-- Material for the task follows --
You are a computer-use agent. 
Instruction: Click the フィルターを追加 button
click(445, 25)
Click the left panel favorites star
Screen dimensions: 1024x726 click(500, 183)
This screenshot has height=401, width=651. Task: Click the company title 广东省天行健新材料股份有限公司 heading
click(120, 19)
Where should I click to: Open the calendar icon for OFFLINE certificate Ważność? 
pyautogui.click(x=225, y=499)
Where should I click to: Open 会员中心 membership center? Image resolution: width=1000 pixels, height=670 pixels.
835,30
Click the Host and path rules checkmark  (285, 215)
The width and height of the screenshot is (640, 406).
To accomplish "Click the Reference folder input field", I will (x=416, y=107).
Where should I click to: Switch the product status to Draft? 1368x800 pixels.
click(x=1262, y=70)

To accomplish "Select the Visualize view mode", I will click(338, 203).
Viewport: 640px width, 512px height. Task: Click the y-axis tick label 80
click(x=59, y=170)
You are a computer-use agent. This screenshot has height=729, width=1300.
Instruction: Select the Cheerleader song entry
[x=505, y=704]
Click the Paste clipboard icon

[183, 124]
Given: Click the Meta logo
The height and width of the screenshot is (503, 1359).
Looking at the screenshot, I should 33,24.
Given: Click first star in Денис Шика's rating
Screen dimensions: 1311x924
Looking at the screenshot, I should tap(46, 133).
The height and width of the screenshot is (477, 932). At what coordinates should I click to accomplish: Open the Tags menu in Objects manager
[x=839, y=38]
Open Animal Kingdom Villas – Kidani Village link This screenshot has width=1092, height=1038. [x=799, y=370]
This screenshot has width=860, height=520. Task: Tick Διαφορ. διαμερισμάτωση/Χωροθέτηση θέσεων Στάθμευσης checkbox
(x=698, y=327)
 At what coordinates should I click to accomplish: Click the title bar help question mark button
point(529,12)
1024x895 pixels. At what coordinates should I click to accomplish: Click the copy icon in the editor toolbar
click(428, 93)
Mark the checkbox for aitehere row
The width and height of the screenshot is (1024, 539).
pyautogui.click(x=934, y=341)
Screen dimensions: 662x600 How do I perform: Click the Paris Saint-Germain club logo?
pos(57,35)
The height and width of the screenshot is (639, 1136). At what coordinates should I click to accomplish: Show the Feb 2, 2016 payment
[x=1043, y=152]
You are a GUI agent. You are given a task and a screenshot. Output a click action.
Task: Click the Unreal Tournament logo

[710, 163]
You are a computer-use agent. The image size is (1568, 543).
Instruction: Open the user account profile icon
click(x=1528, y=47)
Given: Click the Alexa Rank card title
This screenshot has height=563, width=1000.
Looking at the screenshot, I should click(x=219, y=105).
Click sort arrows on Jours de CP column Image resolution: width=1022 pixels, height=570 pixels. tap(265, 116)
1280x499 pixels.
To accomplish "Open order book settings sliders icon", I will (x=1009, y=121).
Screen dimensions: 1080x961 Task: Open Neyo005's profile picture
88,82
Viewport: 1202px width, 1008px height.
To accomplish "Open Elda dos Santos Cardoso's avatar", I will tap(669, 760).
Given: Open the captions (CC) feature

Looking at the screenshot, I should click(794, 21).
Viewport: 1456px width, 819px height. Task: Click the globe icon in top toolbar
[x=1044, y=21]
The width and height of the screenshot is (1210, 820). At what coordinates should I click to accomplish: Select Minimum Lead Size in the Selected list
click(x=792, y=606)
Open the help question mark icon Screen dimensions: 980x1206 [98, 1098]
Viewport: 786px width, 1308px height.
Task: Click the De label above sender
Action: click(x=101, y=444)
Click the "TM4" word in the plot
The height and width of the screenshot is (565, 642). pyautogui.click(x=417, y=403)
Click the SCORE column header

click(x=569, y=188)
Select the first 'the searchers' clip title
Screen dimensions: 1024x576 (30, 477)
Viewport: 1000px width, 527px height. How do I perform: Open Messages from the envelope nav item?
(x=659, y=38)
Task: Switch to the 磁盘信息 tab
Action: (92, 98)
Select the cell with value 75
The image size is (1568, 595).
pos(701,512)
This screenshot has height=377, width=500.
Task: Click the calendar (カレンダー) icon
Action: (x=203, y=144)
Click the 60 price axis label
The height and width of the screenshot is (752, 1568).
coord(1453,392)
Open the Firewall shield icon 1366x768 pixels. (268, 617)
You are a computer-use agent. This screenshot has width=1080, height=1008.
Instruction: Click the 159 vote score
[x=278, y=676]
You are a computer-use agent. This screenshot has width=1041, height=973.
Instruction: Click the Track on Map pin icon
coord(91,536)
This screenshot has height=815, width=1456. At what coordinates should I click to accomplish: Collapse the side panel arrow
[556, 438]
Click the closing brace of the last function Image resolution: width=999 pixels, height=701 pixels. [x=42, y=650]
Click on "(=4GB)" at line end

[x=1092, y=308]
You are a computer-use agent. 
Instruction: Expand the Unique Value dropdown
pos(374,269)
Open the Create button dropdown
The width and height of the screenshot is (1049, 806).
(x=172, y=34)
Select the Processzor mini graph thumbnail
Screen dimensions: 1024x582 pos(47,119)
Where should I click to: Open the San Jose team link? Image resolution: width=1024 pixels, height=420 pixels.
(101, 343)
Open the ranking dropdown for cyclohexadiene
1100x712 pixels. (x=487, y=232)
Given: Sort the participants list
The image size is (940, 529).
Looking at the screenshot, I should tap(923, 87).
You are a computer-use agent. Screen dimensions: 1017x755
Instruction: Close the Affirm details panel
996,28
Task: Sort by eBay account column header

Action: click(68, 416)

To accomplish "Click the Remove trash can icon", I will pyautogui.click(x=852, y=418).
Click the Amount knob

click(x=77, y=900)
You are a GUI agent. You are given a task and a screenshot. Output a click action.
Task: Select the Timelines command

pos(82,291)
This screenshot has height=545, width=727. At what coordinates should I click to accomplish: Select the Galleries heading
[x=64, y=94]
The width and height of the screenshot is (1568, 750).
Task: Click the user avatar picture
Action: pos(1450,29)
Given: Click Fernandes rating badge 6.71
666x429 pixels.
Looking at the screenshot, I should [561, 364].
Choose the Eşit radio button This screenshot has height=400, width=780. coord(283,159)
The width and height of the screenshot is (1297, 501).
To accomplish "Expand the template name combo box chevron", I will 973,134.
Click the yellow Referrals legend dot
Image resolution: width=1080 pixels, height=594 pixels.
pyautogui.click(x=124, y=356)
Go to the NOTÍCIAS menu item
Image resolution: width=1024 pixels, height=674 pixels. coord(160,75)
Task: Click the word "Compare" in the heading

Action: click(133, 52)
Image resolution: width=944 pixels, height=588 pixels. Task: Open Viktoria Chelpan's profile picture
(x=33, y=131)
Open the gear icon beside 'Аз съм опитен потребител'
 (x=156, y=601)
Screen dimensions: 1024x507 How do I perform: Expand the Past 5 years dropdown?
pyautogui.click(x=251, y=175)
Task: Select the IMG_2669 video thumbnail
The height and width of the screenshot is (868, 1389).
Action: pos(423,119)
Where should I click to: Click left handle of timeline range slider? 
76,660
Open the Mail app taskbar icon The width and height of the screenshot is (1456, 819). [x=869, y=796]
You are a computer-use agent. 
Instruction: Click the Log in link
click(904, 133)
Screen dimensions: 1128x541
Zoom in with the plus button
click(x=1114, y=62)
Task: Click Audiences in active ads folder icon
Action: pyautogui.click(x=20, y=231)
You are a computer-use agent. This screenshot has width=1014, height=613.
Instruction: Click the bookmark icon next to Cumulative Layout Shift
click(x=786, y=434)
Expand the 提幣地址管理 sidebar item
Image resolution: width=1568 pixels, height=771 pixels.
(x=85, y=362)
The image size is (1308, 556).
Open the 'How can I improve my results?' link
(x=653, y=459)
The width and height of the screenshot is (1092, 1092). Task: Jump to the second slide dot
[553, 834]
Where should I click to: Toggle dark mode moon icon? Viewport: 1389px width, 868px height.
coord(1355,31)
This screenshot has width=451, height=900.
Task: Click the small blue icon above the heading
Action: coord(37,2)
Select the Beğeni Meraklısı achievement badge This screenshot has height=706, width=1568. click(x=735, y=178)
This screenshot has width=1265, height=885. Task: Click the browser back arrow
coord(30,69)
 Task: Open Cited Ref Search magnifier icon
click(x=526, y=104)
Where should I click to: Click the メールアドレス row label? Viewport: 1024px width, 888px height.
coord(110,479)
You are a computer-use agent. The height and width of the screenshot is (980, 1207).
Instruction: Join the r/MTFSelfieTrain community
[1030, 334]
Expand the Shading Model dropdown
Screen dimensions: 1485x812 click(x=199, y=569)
-- Material for the task concluded --
#### Work task
Above are the records. Copy the lines beginning at the one that has "Open the Create button dropdown" and ending with the one that has "Given: Click Fernandes rating badge 6.71", unchanged.

#### Finished task
Open the Create button dropdown
The width and height of the screenshot is (1049, 806).
(x=172, y=34)
Select the Processzor mini graph thumbnail
Screen dimensions: 1024x582 pos(47,119)
Where should I click to: Open the San Jose team link? Image resolution: width=1024 pixels, height=420 pixels.
(101, 343)
Open the ranking dropdown for cyclohexadiene
1100x712 pixels. (x=487, y=232)
Given: Sort the participants list
The image size is (940, 529).
Looking at the screenshot, I should tap(923, 87).
You are a computer-use agent. Screen dimensions: 1017x755
Instruction: Close the Affirm details panel
996,28
Task: Sort by eBay account column header

Action: click(68, 416)

To accomplish "Click the Remove trash can icon", I will pyautogui.click(x=852, y=418).
Click the Amount knob

click(x=77, y=900)
You are a GUI agent. You are given a task and a screenshot. Output a click action.
Task: Select the Timelines command

pos(82,291)
This screenshot has height=545, width=727. At what coordinates should I click to accomplish: Select the Galleries heading
[x=64, y=94]
The width and height of the screenshot is (1568, 750).
Task: Click the user avatar picture
Action: pos(1450,29)
Given: Click Fernandes rating badge 6.71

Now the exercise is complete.